BEGIN

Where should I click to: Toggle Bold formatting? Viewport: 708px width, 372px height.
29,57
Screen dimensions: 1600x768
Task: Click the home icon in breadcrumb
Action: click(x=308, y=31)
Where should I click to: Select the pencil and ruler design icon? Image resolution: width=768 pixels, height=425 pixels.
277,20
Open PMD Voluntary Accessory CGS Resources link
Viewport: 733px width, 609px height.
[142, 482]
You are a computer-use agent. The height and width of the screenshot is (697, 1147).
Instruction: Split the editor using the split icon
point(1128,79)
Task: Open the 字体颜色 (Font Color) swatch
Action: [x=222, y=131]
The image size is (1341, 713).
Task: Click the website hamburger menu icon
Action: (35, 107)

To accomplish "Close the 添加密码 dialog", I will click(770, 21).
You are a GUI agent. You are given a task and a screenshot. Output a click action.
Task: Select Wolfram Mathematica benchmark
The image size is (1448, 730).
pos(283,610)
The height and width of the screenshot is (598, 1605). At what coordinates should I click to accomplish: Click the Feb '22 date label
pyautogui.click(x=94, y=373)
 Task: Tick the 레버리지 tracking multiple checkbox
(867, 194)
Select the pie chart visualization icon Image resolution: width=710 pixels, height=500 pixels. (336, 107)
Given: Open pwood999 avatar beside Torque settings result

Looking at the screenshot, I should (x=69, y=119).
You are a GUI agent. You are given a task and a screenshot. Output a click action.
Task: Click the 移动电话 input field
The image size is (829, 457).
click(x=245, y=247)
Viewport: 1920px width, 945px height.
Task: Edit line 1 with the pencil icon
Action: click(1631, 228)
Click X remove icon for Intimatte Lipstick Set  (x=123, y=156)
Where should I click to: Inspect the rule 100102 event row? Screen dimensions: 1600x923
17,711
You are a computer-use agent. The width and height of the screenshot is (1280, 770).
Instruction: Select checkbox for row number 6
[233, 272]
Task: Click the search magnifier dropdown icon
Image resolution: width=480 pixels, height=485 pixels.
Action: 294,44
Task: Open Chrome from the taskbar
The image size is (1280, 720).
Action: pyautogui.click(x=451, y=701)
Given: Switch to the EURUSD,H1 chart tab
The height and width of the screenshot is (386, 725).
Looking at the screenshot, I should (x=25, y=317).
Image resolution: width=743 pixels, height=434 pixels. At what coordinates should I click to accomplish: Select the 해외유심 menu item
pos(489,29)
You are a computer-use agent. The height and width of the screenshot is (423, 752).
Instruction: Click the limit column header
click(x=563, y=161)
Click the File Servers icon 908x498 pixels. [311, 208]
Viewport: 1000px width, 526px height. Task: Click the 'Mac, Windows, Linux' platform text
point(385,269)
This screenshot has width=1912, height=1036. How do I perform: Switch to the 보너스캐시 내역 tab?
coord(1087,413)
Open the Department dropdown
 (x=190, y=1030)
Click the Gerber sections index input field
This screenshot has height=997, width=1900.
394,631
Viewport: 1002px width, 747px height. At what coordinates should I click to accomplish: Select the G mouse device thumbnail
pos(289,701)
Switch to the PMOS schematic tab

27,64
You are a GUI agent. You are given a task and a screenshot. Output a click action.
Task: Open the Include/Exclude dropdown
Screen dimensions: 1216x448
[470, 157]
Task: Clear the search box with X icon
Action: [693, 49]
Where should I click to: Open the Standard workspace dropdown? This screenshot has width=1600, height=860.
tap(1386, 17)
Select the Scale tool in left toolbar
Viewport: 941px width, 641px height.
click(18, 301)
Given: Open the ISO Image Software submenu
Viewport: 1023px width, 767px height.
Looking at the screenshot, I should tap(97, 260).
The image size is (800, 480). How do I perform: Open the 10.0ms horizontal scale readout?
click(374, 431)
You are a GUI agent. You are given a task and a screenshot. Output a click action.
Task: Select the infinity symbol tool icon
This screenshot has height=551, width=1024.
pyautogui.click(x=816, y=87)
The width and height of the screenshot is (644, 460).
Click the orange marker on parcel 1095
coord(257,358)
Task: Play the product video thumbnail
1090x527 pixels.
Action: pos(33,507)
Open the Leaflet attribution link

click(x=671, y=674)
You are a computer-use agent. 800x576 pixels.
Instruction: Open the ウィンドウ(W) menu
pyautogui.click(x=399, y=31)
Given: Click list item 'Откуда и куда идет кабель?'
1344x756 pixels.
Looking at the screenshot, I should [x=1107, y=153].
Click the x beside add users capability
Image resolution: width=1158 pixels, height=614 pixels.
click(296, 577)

END

Answer with a number alone: how many lines of the records contain the string "computer"?

--- RESULT BELOW ---
4